Prophecy supports using Amazon EMR via Livy as your Spark execution engine for running pipelines.

These page includes steps to configure both Amazon EMR and Amazon EMR Serverless fabrics.

Create Amazon EMR cluster with Apache Livy

In your Amazon EMR service, create a cluster. When doing so:

  1. Under Application bundle select Custom.

  2. When selecting applications, make sure Livy and Spark are included in the install.

EMR create cluster

Configure network settings

To make sure that EMR can communicate with Prophecy, you need to configure specific network settings. Specifically, you need to modify the security groups of your EMR cluster.

  1. Modify the Primary Node security group to allow incoming connections to port 8998 from the Prophecy IP. You can do so by adding an inbound rule to the Master security group that permits incoming traffic on port 8998 from the Prophecy IP address.
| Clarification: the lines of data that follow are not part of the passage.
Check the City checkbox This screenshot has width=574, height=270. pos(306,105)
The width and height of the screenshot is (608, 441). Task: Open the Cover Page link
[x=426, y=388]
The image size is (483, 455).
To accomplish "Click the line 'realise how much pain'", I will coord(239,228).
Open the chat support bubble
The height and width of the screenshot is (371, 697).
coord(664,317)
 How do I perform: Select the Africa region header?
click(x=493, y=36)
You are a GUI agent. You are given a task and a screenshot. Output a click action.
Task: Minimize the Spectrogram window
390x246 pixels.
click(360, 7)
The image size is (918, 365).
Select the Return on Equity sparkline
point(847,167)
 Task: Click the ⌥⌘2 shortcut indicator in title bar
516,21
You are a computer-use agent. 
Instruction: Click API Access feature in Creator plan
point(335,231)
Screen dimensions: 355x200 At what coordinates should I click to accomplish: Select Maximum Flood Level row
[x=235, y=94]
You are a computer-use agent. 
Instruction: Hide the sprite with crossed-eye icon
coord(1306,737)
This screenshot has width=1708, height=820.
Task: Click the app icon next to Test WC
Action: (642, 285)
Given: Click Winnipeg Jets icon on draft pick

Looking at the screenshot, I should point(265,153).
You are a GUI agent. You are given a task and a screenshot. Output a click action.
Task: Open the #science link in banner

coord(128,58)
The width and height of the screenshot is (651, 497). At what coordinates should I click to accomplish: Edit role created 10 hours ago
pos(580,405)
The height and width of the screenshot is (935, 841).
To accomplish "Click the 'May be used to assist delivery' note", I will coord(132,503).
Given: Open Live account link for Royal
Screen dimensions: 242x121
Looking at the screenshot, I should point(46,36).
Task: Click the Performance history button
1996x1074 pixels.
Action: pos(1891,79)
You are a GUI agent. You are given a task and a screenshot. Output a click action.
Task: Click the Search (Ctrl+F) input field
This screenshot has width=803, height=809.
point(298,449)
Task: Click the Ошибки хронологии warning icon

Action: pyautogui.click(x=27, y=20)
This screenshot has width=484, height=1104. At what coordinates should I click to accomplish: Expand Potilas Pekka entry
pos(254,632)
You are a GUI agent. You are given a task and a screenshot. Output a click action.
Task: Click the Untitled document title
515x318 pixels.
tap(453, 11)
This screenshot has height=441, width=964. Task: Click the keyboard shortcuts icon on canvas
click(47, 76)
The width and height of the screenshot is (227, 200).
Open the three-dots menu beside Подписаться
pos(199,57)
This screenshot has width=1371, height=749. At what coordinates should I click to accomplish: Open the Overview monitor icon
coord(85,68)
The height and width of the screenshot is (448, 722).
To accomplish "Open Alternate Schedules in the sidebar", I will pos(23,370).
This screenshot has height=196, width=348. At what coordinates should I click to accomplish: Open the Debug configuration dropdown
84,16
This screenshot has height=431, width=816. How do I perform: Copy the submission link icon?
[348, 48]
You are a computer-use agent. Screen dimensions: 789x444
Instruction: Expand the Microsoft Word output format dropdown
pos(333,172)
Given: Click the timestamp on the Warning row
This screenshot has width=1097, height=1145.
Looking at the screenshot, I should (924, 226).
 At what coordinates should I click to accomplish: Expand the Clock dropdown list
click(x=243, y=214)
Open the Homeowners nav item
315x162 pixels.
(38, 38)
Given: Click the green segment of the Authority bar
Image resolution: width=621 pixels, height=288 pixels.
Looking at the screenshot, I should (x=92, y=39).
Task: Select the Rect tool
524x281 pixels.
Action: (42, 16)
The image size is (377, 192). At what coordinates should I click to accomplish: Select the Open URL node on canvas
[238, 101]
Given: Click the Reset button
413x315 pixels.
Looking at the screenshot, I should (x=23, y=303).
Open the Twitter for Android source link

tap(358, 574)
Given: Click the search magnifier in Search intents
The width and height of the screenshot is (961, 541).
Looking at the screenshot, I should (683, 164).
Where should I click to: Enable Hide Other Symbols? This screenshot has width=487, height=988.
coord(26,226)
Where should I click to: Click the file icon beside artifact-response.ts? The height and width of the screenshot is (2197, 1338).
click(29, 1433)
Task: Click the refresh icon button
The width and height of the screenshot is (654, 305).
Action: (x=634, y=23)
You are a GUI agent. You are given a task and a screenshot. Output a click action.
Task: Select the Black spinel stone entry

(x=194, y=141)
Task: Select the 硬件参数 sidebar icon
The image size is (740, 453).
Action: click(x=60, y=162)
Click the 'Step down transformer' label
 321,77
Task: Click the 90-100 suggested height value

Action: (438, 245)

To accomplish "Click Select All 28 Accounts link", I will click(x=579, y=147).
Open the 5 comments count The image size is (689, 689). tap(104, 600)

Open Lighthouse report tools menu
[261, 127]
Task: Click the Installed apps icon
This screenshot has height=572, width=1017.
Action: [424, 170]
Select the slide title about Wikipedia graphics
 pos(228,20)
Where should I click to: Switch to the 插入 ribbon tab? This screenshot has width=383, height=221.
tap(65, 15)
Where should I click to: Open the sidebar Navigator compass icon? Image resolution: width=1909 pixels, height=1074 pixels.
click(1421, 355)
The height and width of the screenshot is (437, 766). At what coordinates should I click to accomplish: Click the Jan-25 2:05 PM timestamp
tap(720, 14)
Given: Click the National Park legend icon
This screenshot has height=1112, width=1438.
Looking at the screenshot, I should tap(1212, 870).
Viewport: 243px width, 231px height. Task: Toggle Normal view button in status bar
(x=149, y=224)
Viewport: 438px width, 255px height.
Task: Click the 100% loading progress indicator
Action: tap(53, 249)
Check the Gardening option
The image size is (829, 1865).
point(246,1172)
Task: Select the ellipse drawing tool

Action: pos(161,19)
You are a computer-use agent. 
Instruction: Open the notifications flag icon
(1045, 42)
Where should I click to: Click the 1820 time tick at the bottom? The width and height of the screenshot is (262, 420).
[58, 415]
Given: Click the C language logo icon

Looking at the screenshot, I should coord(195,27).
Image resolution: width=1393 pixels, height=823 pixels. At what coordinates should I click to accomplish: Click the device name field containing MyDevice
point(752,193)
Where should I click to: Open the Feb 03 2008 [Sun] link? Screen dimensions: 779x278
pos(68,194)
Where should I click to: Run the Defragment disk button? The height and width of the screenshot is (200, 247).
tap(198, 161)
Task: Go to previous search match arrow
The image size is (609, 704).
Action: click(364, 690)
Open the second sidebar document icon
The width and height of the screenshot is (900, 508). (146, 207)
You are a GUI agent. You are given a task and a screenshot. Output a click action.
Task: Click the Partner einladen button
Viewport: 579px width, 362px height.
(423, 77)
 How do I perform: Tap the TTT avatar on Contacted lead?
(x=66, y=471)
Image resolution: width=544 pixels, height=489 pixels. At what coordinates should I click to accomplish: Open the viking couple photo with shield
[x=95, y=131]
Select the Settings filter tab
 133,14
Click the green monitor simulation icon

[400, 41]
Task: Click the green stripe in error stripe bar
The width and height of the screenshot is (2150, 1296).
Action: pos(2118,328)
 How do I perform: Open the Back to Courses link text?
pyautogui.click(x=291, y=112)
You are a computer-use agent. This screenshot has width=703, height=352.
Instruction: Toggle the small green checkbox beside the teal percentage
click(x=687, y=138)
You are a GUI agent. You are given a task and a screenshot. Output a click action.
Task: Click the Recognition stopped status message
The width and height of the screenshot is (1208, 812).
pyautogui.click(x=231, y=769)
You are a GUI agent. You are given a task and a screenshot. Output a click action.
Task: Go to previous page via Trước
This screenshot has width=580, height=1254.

  2. Modify the Core Node security group to allow outgoing connections to the Prophecy public IP 3.133.35.237 over HTTPS. Do this by adding an outbound rule to the Core security group that allows outgoing traffic over HTTPS protocol to the Prophecy public IP.

Create a fabric

To connect EMR and Prophecy, you must create a fabric. You can either create an EMR fabric (suggested), or a Livy fabric.

To create an EMR fabric:

  1. Open Prophecy and click Create Entity from the left navigation menu. Then, click on the fabric tile.

  2. Name your fabric and click Continue.

  3. Keep the Provider Type as Spark, and choose EMR as the Provider.

  4. Choose an authentication method (Static or SAML).

    • Static: Enter your AWS credentials under Access Key and Secret Key. Then, enter the region that your EMR cluster runs in.

    • SAML: Use an Okta application to authenticate the EMR connection. Learn more in Configure EMR SAML authentication with Okta.

  5. Click on Fetch environments.

  6. Under Spark Environment, select the EMR cluster that you would like to connect to.

  7. Enter the S3 path that points to the location where you would like your logs to persist.

EMR dependencies
  1. Add the job size to your environment by clicking on Add job Size. Configure your job size and click on Add.

  2. Select File System under Scala Resolution mode and input s3://prophecy-public-bucket/prophecy-libs

  3. Select File System under Python Resolution mode and input s3://prophecy-public-bucket/python-prophecy-libs

  4. Click Complete to save your new EMR fabric.